Analogous reactions with Li2(CN2) and SnBr2 (instead of SnCl2) led to the discovery of
two compounds, Sn4Br2(CN2)3 and LiSn2Br3(CN2). Sn4Br2(CN2)3 is isotypic to
Sn4Cl2(CN2)3, whereas LiSn2Br3(CN2) is isotypic to the mineral bideauxite
(AgPb2Cl3(F,OH)2). LiSn2Br3(CN2) is thought to show negative thermal expansion at
temperatures below 25 K, as indicated by density functional perturbation theory
(DFPT) calculations.
Reactions between tetravalent tin halides and lithium or sodium carbodiimide led to the
formation of already known ternary compounds containing either Li or Na, e.g.,
A2Sn(CN2)3, A = Li, Na. To avoid the formation of ternary Li/Na containing
dinitridocarbonates, reactions of Pb(CN2) and SnBr4 were carried out, leading to the
formation of yellow single crystals, that were identified as Pb14.66Sn7.34Br26(CN2)7O2.
VIII
The compound containing only divalent tin has a complex crystal structure, where one
metal site is occupied by both tin and lead. The tin to lead ratio could be determined
by energy-dispersive X-ray spectroscopy (EDX) and is consistent with the crystal
structure refinement.
In course of explorative syntheses in the system of Li2(CN2), SnO, and SnX2, (X = Cl,
Br, I), three tin oxide halides, Sn7O4Cl6, Sn7O4Br6, and Sn4OI6, were obtained. Since
some tin oxide halides (in particular tin oxide chloride) were mentioned in the literature
several decades ago, but without any crystal structure data, the discovery of these
three compounds closed a long-standing gap between tin(II) oxide and tin halides.

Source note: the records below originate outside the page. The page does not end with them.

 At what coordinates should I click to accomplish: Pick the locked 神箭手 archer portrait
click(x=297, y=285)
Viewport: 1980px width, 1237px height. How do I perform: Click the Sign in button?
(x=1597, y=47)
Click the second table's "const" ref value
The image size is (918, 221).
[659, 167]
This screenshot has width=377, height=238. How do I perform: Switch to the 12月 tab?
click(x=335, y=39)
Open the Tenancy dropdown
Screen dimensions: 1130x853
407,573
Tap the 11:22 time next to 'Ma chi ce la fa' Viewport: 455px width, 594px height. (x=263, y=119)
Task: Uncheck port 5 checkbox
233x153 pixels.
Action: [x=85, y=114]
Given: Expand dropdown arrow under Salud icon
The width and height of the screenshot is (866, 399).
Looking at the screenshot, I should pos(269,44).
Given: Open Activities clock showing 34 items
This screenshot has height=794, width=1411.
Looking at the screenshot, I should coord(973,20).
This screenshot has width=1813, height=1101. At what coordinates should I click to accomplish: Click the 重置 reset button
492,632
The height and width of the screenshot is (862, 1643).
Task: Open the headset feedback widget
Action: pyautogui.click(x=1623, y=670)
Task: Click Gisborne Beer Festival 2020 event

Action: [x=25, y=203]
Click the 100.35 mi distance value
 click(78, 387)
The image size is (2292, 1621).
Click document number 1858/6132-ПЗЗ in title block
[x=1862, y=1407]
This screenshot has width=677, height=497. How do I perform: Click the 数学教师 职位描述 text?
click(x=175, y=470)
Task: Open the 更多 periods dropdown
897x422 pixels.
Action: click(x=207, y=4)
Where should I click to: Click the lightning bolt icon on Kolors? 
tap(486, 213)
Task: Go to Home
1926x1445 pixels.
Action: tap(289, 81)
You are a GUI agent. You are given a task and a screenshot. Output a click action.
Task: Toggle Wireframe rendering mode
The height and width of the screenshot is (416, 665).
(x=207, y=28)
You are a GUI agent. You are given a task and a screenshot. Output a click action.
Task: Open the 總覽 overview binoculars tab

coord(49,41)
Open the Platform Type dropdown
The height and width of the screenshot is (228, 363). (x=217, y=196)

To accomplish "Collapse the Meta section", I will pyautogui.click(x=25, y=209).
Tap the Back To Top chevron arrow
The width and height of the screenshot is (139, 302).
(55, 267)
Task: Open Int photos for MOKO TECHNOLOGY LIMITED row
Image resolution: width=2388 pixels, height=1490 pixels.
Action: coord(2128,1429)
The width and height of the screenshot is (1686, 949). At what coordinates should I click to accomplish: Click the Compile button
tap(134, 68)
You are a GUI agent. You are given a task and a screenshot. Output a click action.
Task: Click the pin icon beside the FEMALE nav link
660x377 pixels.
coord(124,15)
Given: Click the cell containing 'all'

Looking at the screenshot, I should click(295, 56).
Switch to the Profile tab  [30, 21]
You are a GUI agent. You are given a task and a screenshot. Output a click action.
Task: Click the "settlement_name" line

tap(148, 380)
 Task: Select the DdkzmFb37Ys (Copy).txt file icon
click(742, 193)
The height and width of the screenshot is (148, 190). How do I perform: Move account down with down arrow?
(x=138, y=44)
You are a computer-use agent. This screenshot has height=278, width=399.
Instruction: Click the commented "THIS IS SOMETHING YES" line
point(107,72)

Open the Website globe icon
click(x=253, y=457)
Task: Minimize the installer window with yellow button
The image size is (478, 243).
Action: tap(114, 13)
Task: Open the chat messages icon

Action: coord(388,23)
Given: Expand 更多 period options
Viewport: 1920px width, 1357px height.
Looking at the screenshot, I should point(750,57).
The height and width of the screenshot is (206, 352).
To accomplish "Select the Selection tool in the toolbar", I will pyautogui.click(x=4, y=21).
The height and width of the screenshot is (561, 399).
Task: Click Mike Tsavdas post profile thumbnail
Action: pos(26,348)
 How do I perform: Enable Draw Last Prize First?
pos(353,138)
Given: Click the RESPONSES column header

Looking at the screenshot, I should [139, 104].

From similar reactions with Li2(CN2) and SnI2, a ternary lithium tin iodide, LiSn3I7, was
obtained and later synthesized from SnI2 and LiI. Its crystal structure is closely related
to SnI2, but with one shared position of lithium and tin. Recorded 7Li, 119Sn, and 127I
solid-state nuclear magnetic resonance (ssNMR) spectra of LiSn3I7 and some related
compounds demonstrated the incorporation of Li into the structure and showed the
presence of two distinct tin sites.
Besides syntheses with tin halides, reactions between lithium carbodiimide and
tungsten oxide halides were carried out to synthesize a tungsten oxide carbodiimide.
Since reactions with tungsten oxide chlorides and tungsten oxide bromide failed, a
tungsten oxide iodide known from textbooks and articles, WO2I2, was synthesized to
perform further reactions with it. Single crystals of WO2I2 were synthesized and its
previously unknown crystal structure was determined. In addition, a second compound
with the composition W2O3I4 was obtained and structurally characterized.
WO2I2 was synthesized from a mixture of WO3, W, and I2 at a temperature gradient of
800 to 300 °C. WO2I2 has been reported in the literature to play an important role in
chemical transport reactions in tungsten halogen lamps, although its crystal structure
was previously unknown. When heated above 400 °C, WO2I2 transforms into W2O3I4,
a compound completely unknown in the literature so far.